业务是将远程的表的数据同步到本地。
数据库是Oracle 11.2.0.4.0
INSERT INTO GG_ISSUE
(ISSUE_ID,
CONTRACT_ID,
ISSUE_DATE,
PROJECT_ID)
SELECT /*+DRIVING_SITE(ISSUE)*/ /*+DRIVING_SITE(PRO)*/ '09SYN'||ISSUE.ISSUE_ID,
ISSUE.CONTRACT_ID,
ISSUE.ISSUE_DATE,
ISSUE.PROJECT_ID
FROM GG_ISSUE@dblinkname
ISSUE,GG_PROJECT@dblinkname
PRO WHERE ISSUE.PROJECT_ID = PRO.PROJECT_ID
AND ISSUE.ISSUE_TYPE <> 3
AND ISSUE.ISSUE_TYPE > 0
AND ISSUE.ISSUE_ID NOT IN (SELECT SUBSTR(MI.ISSUE_ID,6,LENGTH(ISSUE_ID)) FROM GG_ISSUE MI WHERE SUBSTR(MI.DATA_AREA,2) = '09')

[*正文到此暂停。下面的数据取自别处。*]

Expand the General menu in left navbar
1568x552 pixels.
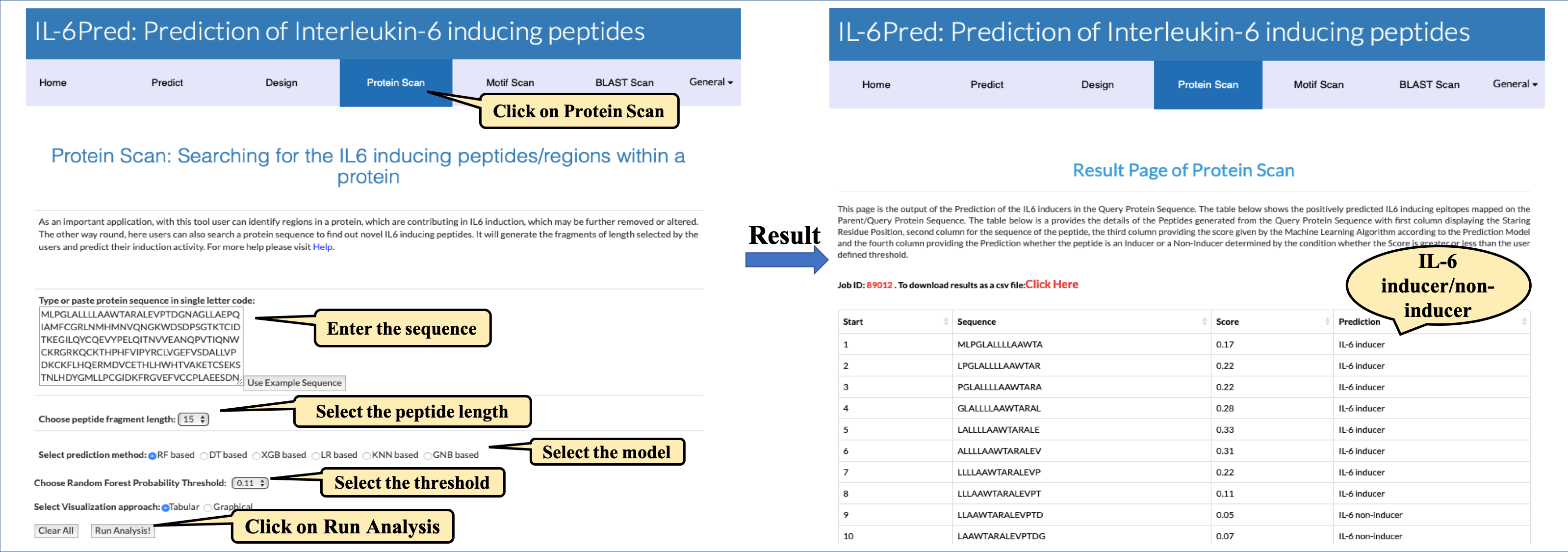click(x=710, y=82)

AND ISSUE.ISSUE_STATUS = 'audited';
原sql执行非常缓慢,20分钟都没有反映,发现执行计划相当糟糕:
----------------------------------------------------------------------------------------
| Id | Operation | Name | Rows | Bytes | Cost | Time |
----------------------------------------------------------------------------------------
| 0 | INSERT STATEMENT | | 67925 | 31381350 | 457737 | 01:31:33 |
| 1 | LOAD TABLE CONVENTIONAL | GG_ISSUE | | | | |
| * 2 | FILTER | | | | | |
| 3 | NESTED LOOPS | | 67926 | 31381812 | 2973 | 00:00:36 |
| 4 | REMOTE | GG_ISSUE | 67926 | 29547810 | 2855 | 00:00:35 |
| 5 | REMOTE | GG_PROJECT | 1 | 27 | 0 | 00:00:01 |
| * 6 | TABLE ACCESS FULL | GG_ISSUE | 2 | 58 | 7 | 00:00:01 |
Predicate Information (identified by operation id):
------------------------------------------
* 2 - filter( NOT EXISTS (SELECT 0 FROM "GG_ISSUE" "MI" WHERE SUBSTR("MI"."DATA_AREA",2)='09' AND LNNVL(SUBSTR("MI"."ISSUE_ID",LENGTH("ISSUE_ID"))<>:B1)))
* 6 - filter(SUBSTR("MI"."DATA_AREA",LENGTH("ISSUE_ID"))<>:B1))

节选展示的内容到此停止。